Taking something less than legal and turning it into something squeaky clean sounds like a plotline from The Godfather or The Sopranos. While it’s easy to associate money laundering with lifelong criminal activity and highly organized crime syndicates, doing so would be a mistake.
Money laundering is as prolific among white collar workers as it is on the streets. So let’s take a look at the finer points of money laundering as a white collar crime.
What Is Money Laundering?
Money laundering refers to the process of taking “dirty” money from illegal activities and making it look like it comes from legal sources. Unfortunately, even with significant deterrents in place, money laundering remains a common illegal activity. After all, it’s not smart to operate with large amounts of illegal cash, right?
Traditionally, money laundering requires a three-step process.
- Placement involves moving the illegal funds into the financial system.
- Layering means covering up where you got the money. It usually involves multiple transactions and some shrewd bookkeeping work.
- Integration is the point where you withdraw the money from the financial system to use it for whatever you have in mind.
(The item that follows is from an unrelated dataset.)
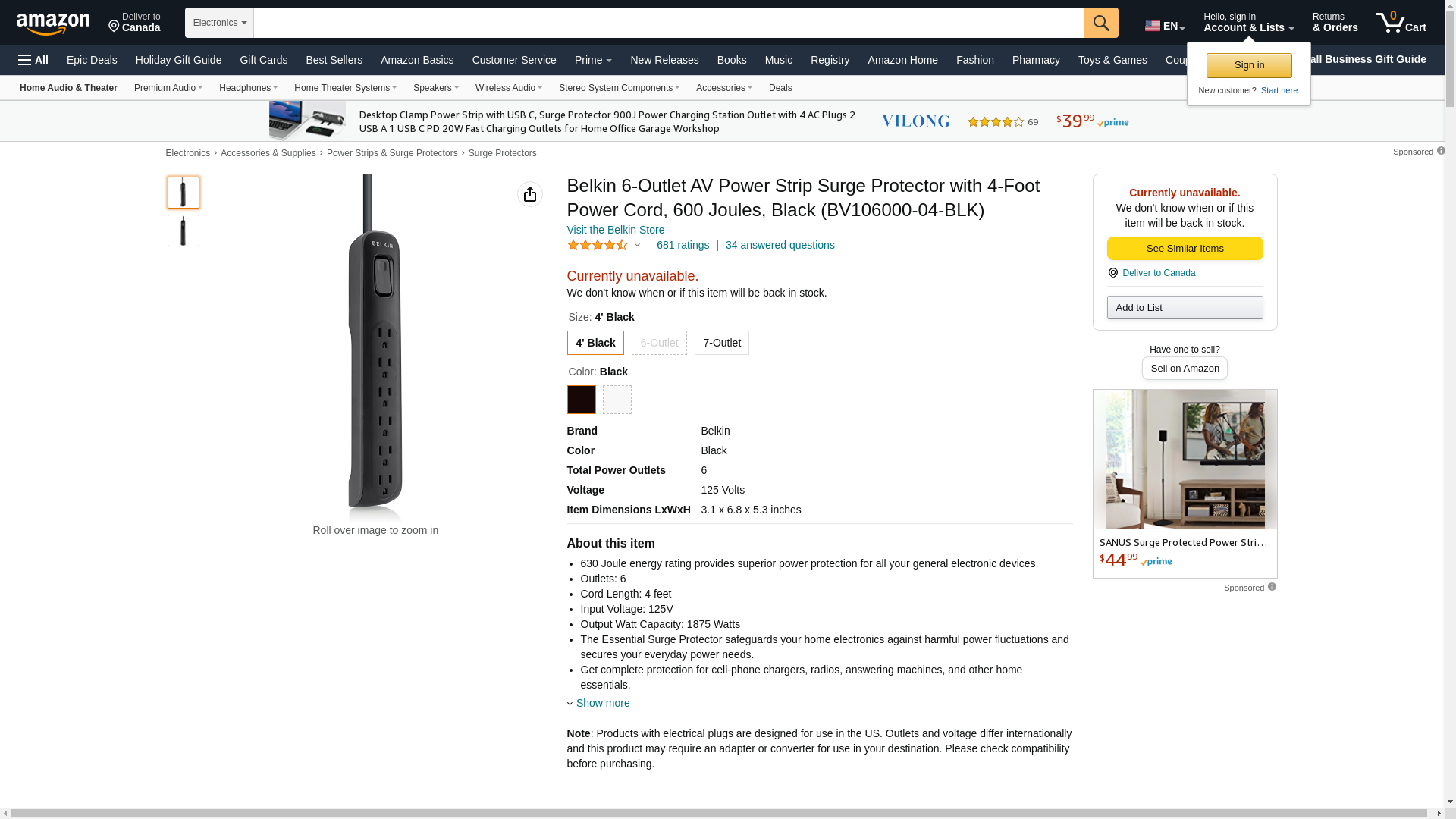
Task: Expand the star rating breakdown arrow
Action: pos(637,245)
As you can see, it’s a process that involves several layers and a detailed plan for routing the funds. So though some money laundering schemes can be pretty straightforward, they still involve several steps and a reliable network.
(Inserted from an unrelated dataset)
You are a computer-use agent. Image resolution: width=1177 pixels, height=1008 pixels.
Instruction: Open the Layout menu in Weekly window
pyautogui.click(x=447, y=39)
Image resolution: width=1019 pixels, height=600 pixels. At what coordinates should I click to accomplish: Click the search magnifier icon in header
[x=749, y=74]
Additionally, criminals crafted several variants over the years to make them harder to detect. For example, some break up the “dirty” money deposits across several accounts, others use wire transfers, and some simply smuggle the money across the border to deposit in foreign accounts—the advent of online banking and cryptocurrency only complicates matters.
Why Is Money Laundering Considered a White Collar Crime?
When you think of money laundering, famous mobsters from history may come to mind. As a notorious gangster, Al Capone remains one of the most famous money launderers of all time. That said, many high-profile businessmen over the years have been found guilty of the same crime.
One of the main reasons money laundering classifies as a white-collar crime is its non-violent nature. Though some people who carry out money laundering also commit violent crimes, money laundering doesn’t typically result in physical injury or death.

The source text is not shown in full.